Intel creates first silicon-based optical data connection with transmission rates up to 50Gbps
By Darren Quick
July 29, 2010
Today’s computer components are connected to each other using copper cables or traces on circuit boards. Due to the signal degradation that comes with using metals such as copper to transmit data, these cables have a limited maximum length. This limits the design of computers, forcing processors, memory and other components to be placed just inches from each other. Intel has announced an important breakthrough that could see light beams replace the use of electrons to carry data in and around computers, enabling data to move over much longer distances and at speeds many times faster than today’s copper technology.
The company has developed a research prototype it says represents the world’s first silicon-based optical data connection with integrated lasers. The link can move data at speeds of up to 50 gigabits per second – that’s the equivalent of an entire HD movie being transmitted each second. The achievement is another step toward replacing metal connections with extremely thin and light optical fibers that could radically change the way computers of the future are designed and alter the way the datacenter of tomorrow is built.
Future applicationsSilicon photonics is expected to have applications across the computing industry. Intel says the data rates possible with the technology could enable wall-sized 3D displays for home entertainment and videoconferencing with resolutions so high that the actors or family members appear to be in the room with you.
The company also imagines tomorrow’s datacenter or supercomputer may see components spread throughout a building or even an entire campus, communicating with each other at high speed, as opposed to being confined by heavy copper cables with limited capacity and reach. This will allow datacenter users, such as a search engine company, cloud computing provider or financial datacenter, to increase performance, capabilities and save significant costs in space and energy, or help scientists build more powerful supercomputers to solve the world's biggest problems.
50Gbps “concept vehicle”While telecommunications and other applications already use lasers to transmit information, current technologies are too expensive and bulky to be used for PC applications.
Justin Rattner, Intel chief technology officer and director of Intel Labs, demonstrated the Silicon Photonics Link at the Integrated Photonics Research conference in Monterey, Calif. The 50Gbps link is akin to a "concept vehicle" that allows Intel researchers to test new ideas and continue the company's quest to develop technologies that transmit data over optical fibers, using light beams from low cost and easy to make silicon, instead of costly and hard to make devices using exotic materials like gallium arsenide – a material used in the recent development of a device that can be used as an optical switch.

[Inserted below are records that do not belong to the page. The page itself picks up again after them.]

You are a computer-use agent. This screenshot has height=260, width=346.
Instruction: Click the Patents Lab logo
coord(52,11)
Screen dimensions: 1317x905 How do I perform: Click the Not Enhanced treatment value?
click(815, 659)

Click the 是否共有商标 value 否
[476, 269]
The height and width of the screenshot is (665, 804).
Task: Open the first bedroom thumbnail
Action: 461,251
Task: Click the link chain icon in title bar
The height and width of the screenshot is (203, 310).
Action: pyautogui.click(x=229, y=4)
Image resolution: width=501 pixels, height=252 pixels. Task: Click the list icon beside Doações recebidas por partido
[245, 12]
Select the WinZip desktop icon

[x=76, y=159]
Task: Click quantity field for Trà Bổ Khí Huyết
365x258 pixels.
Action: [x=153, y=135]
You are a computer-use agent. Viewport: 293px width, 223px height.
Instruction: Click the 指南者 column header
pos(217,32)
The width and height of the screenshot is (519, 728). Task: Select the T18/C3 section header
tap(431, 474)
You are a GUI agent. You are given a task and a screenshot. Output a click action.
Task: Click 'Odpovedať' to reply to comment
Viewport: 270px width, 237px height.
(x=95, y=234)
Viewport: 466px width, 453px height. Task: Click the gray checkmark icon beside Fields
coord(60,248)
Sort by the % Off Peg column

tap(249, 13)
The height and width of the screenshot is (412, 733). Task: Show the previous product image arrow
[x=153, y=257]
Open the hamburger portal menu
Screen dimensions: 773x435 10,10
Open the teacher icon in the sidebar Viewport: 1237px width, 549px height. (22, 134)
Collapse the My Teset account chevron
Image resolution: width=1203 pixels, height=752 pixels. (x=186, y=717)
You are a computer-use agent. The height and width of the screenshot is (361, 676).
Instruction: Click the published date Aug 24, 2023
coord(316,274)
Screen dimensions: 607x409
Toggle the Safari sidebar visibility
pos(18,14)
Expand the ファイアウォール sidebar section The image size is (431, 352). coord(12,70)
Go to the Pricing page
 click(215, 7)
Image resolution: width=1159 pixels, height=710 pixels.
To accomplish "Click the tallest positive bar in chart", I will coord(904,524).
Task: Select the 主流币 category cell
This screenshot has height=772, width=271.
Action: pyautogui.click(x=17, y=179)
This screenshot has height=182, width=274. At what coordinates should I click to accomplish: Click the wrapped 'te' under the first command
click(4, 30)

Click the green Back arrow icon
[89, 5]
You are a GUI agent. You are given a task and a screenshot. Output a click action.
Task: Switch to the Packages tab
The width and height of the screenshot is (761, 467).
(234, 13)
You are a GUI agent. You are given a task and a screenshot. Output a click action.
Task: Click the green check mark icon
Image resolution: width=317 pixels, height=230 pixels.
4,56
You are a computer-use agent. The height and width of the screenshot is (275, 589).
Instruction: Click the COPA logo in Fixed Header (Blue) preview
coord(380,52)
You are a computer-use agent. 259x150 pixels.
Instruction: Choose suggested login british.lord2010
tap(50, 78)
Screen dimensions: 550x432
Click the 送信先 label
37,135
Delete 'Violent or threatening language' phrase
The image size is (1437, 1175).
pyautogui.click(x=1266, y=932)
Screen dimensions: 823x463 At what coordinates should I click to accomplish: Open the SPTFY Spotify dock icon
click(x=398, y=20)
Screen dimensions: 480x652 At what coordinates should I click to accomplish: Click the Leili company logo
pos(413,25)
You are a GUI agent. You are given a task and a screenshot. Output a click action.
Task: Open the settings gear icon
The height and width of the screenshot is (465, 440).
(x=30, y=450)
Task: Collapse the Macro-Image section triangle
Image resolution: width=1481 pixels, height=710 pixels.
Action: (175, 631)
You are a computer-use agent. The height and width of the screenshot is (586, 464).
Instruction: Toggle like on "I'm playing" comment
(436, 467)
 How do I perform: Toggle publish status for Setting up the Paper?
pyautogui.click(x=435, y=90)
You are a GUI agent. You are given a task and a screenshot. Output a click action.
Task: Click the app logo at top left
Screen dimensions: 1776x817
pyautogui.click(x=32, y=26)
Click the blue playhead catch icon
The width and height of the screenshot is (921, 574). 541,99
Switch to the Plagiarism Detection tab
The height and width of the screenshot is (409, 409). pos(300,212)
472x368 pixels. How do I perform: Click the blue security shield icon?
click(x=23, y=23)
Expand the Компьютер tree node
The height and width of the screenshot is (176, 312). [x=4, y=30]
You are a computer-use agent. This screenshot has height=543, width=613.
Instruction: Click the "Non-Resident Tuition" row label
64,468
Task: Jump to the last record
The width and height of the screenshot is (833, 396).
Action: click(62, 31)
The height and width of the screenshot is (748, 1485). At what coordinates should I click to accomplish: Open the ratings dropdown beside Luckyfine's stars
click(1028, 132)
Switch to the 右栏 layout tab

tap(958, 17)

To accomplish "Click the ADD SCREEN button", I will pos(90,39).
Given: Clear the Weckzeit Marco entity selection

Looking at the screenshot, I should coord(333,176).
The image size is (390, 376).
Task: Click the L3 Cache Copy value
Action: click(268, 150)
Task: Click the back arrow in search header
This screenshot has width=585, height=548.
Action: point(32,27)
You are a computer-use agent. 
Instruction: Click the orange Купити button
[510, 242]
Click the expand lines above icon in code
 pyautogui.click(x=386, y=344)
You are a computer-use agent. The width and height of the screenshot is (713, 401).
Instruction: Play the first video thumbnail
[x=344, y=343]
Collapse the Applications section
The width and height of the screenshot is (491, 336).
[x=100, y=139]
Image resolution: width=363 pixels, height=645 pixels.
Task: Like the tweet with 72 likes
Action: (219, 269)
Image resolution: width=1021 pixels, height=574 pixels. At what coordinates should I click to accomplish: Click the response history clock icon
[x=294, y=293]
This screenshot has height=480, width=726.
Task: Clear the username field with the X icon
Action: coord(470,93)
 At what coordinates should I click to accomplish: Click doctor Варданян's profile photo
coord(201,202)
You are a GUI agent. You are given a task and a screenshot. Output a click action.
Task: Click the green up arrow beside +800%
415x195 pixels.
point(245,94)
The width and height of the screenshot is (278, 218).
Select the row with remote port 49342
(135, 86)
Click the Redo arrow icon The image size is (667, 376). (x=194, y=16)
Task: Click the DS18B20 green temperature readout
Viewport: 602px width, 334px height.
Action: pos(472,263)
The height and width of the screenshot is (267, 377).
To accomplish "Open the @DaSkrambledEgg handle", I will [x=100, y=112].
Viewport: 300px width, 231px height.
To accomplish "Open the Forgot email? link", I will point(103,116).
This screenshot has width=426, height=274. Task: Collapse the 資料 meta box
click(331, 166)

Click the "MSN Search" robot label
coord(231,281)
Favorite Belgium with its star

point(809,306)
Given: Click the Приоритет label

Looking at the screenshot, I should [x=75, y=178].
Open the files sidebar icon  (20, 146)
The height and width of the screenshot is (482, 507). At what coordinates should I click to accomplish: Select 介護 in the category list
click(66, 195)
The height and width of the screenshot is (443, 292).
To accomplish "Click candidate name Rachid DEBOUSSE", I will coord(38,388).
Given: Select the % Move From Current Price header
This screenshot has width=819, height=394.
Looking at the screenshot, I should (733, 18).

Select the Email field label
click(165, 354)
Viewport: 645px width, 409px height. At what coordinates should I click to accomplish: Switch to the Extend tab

"This achievement of the world's first 50Gbps silicon photonics link with integrated hybrid silicon lasers marks a significant achievement in our long term vision of ‘siliconizing' photonics and bringing high bandwidth, low cost optical communications in and around future PCs, servers, and consumer devices" Rattner said.
Prototype componentsThe 50Gbps Silicon Photonics Link prototype is composed of a silicon transmitter and a receiver chip, each integrating all the necessary building blocks from previous Intel breakthroughs including the first Hybrid Silicon Laser co-developed with the University of California at Santa Barbara in 2006 as well as high-speed optical modulators and photodetectors announced in 2007.
The transmitter chip is composed of four such lasers, whose light beams each travel into an optical modulator that encodes data onto them at 12.5Gbps. The four beams are then combined and output to a single optical fiber for a total data rate of 50Gbps. At the other end of the link, the receiver chip separates the four optical beams and directs them into photo detectors, which convert data back into electrical signals.
Both chips are assembled using low-cost manufacturing techniques familiar to the semiconductor industry. Intel researchers are already working to increase the data rate by scaling the modulator speed as well as increase the number of lasers per chip, providing a path to future terabit/s optical links – rates fast enough to transfer a copy of the entire contents of a typical laptop in one second.